§ **Exercise**: In the rows below, convert the lines from the one containing "The height and width of the screenshot is (639, 1128)." through the end of the rows, inclusive, into a JSON list of strings with one string per line. Omit any blank lines.

[Rows of locating words and elements]
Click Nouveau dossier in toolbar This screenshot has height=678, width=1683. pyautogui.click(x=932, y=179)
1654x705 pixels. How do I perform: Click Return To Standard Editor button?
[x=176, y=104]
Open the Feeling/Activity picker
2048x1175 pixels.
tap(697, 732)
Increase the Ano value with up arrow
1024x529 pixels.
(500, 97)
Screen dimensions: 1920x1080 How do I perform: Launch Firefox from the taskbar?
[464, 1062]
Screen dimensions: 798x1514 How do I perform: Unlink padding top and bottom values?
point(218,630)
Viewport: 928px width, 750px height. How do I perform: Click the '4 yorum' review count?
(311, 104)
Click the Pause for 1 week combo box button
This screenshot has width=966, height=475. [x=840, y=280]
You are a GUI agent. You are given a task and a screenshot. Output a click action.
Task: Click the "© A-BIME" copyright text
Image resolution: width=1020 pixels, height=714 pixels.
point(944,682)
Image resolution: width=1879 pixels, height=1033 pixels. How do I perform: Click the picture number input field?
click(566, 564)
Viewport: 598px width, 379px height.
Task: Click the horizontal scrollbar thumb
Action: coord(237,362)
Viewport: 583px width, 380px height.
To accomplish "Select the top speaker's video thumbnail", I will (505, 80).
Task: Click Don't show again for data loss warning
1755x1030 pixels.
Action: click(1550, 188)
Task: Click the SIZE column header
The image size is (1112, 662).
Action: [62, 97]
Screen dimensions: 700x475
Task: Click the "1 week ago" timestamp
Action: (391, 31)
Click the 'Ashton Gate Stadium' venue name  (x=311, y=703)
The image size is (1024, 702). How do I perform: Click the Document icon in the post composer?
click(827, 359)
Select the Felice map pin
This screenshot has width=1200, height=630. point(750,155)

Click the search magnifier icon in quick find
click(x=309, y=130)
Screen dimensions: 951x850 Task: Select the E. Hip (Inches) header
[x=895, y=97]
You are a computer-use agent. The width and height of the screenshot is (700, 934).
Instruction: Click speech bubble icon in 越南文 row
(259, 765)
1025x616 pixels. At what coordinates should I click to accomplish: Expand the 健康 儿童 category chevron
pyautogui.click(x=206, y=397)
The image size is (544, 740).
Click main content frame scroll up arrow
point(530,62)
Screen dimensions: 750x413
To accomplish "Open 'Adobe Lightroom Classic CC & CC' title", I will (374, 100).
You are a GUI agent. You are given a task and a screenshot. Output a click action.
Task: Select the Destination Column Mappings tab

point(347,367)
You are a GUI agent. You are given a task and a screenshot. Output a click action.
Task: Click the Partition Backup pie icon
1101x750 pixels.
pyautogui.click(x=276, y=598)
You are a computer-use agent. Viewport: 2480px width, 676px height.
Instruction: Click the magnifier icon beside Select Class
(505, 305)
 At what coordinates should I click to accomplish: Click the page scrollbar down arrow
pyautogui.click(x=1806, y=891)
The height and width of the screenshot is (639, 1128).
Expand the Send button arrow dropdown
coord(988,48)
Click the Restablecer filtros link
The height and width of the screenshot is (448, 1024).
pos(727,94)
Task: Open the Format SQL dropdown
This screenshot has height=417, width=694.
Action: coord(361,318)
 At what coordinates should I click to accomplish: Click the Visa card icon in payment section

§ **Full answer**:
[
  "The height and width of the screenshot is (639, 1128).",
  "Expand the Send button arrow dropdown",
  "coord(988,48)",
  "Click the Restablecer filtros link",
  "The height and width of the screenshot is (448, 1024).",
  "pos(727,94)",
  "Task: Open the Format SQL dropdown",
  "This screenshot has height=417, width=694.",
  "Action: coord(361,318)",
  " At what coordinates should I click to accomplish: Click the Visa card icon in payment section"
]